_Material provided:_

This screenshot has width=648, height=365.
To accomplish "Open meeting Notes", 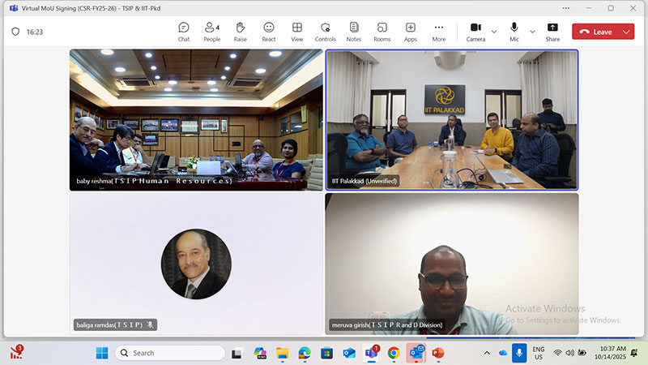I will [354, 32].
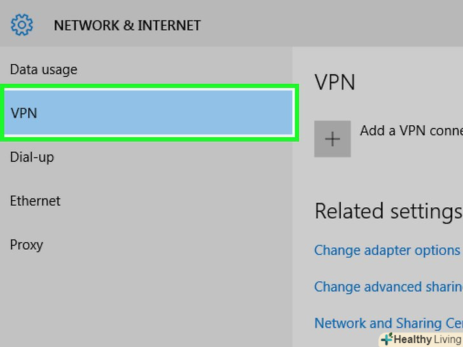Click the Healthy Living cross logo
This screenshot has height=347, width=463.
pyautogui.click(x=386, y=339)
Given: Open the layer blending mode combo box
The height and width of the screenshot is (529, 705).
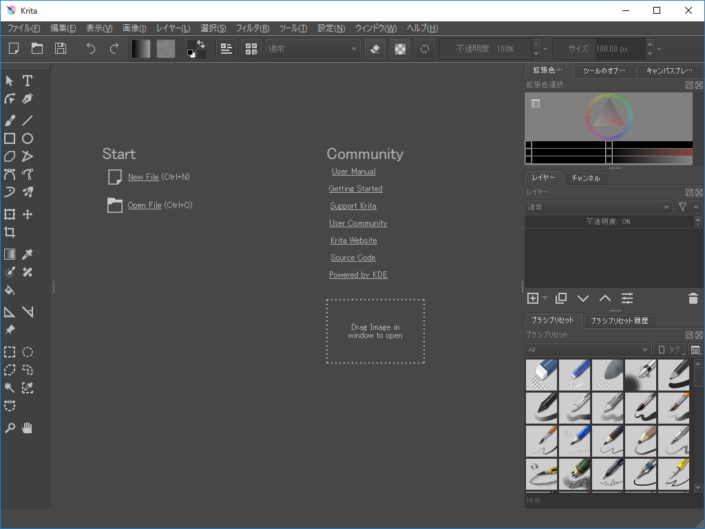Looking at the screenshot, I should pos(598,207).
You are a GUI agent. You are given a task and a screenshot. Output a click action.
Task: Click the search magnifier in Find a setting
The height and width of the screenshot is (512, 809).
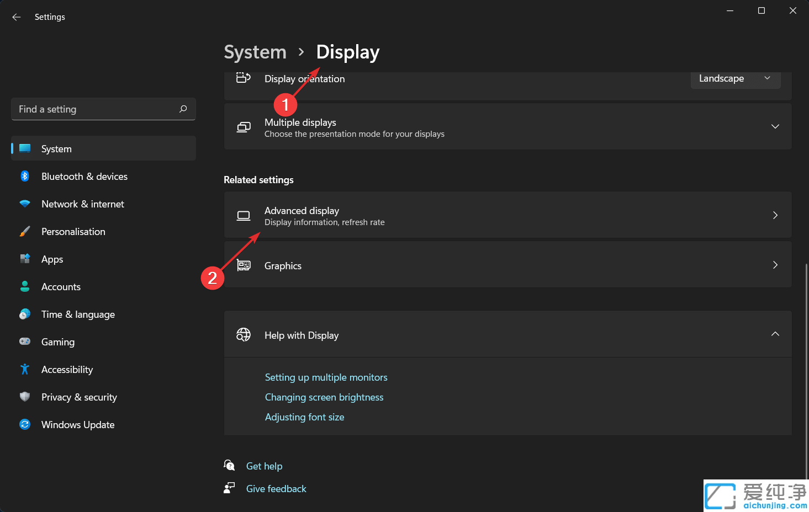click(183, 109)
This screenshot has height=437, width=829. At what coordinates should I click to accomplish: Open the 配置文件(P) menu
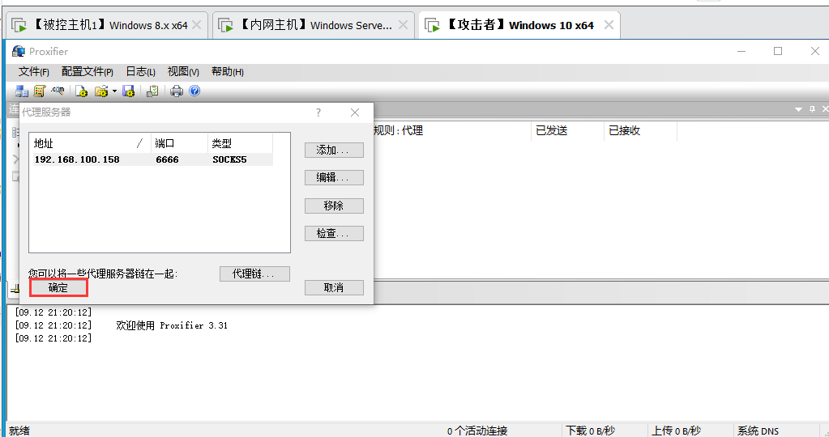[x=88, y=72]
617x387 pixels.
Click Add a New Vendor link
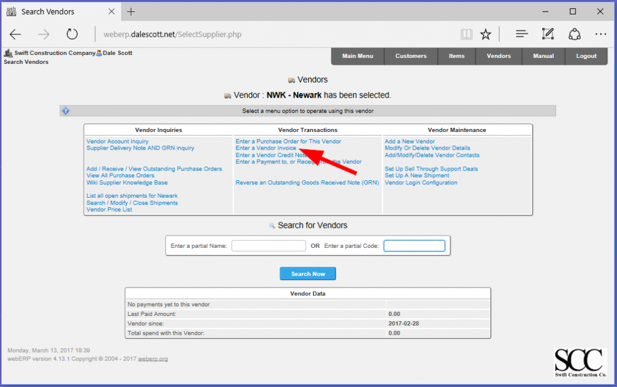pos(410,142)
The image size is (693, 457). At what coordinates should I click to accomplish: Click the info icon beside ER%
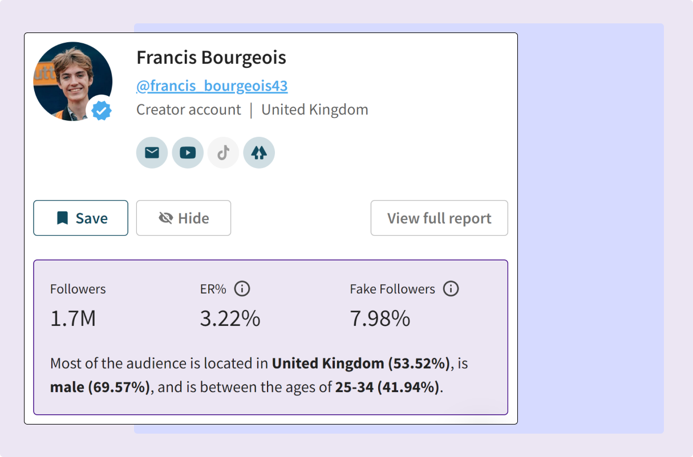pos(242,289)
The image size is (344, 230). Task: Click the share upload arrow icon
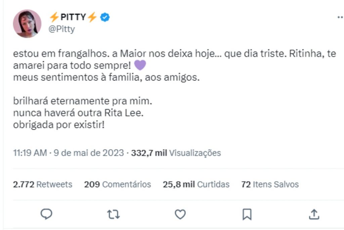point(313,214)
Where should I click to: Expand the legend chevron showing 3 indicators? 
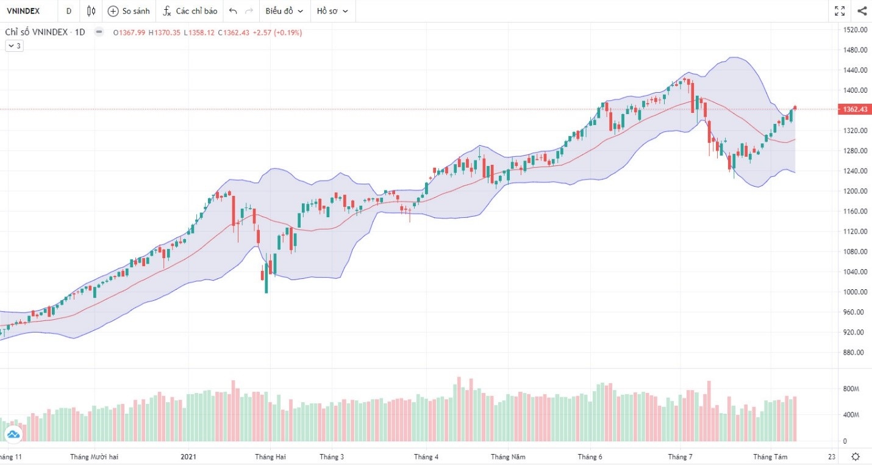13,45
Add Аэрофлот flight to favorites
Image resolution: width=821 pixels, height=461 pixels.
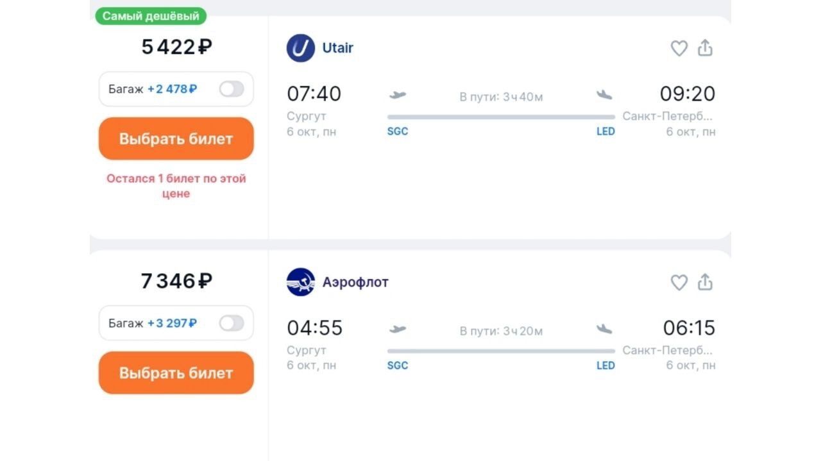pos(679,282)
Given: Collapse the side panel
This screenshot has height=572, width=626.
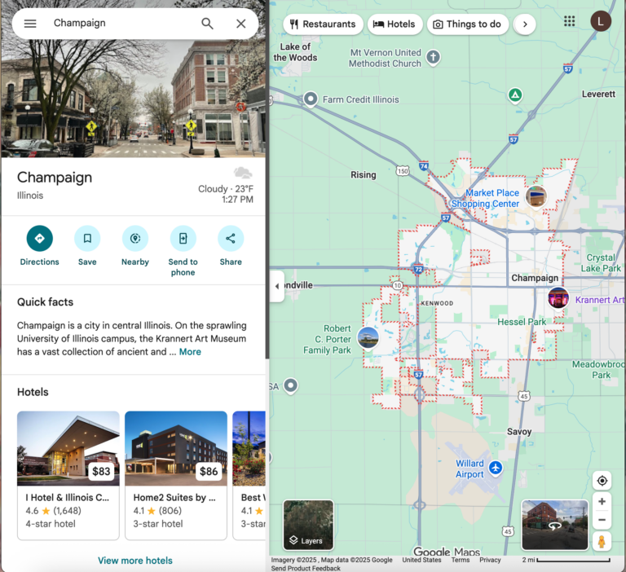Looking at the screenshot, I should [x=276, y=286].
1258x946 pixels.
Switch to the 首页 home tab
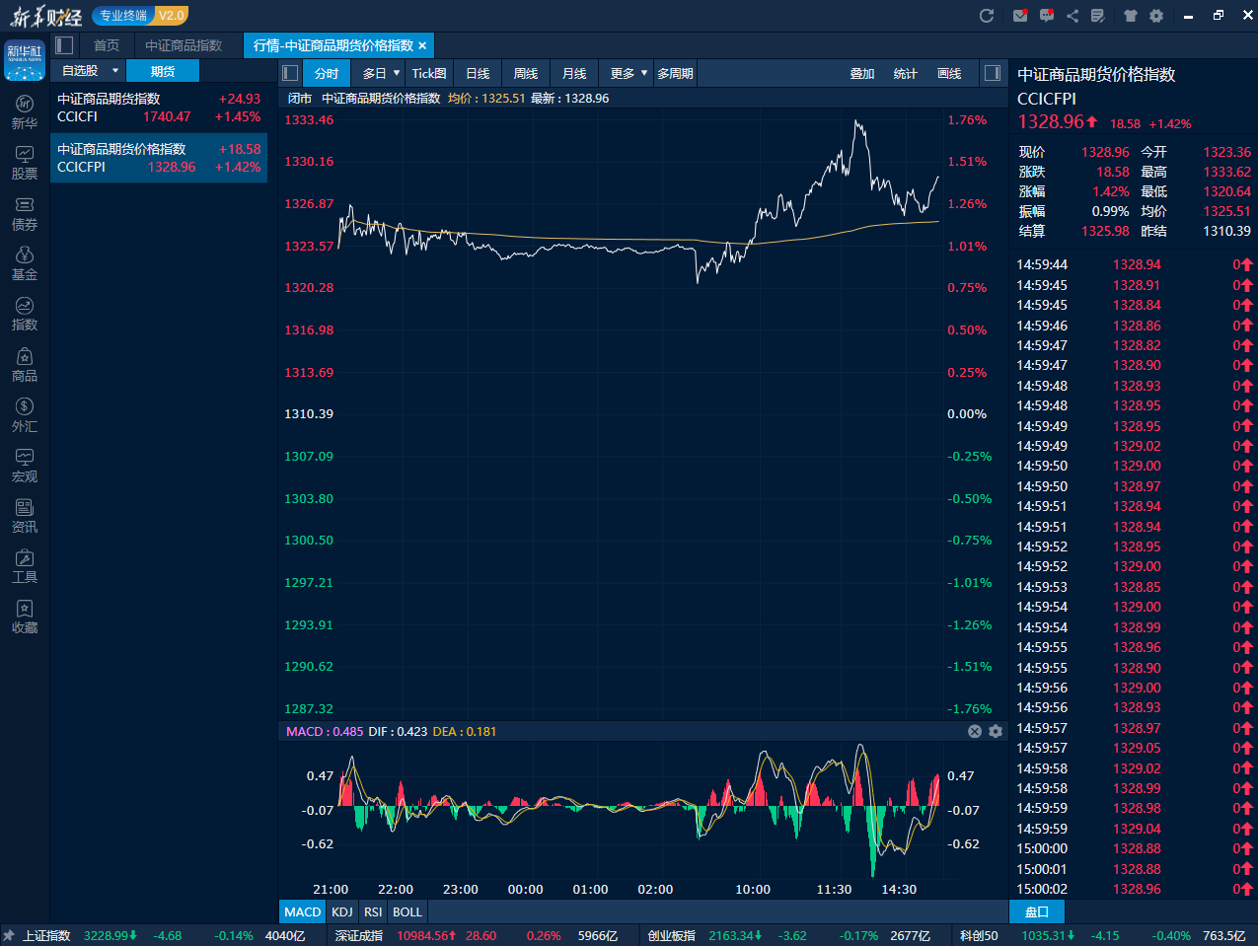tap(107, 45)
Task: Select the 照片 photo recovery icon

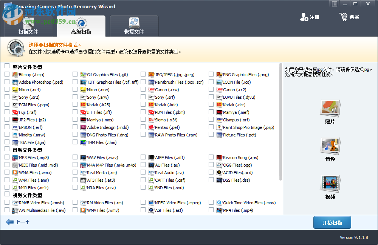Action: click(x=330, y=109)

_Objective:_ Copy the records word for word, starting at the line with "617x387 pixels." and continuing to the end of the records. Leave the pictures out.

_Solution to the problem:_
617x387 pixels.
Click Add a New Vendor link
pos(410,142)
The image size is (693, 457). At what coordinates should I click to accomplish: Click the info icon beside ER%
pos(242,289)
The image size is (344, 230). Task: Click the share upload arrow icon
point(313,214)
Where should I click to: Expand the legend chevron showing 3 indicators? 
13,45
Add Аэрофлот flight to favorites
Image resolution: width=821 pixels, height=461 pixels.
pos(679,282)
Given: Collapse the side panel
This screenshot has height=572, width=626.
Looking at the screenshot, I should [x=276, y=286].
1258x946 pixels.
Switch to the 首页 home tab
tap(107, 45)
Task: Select the 照片 photo recovery icon

Action: click(x=330, y=109)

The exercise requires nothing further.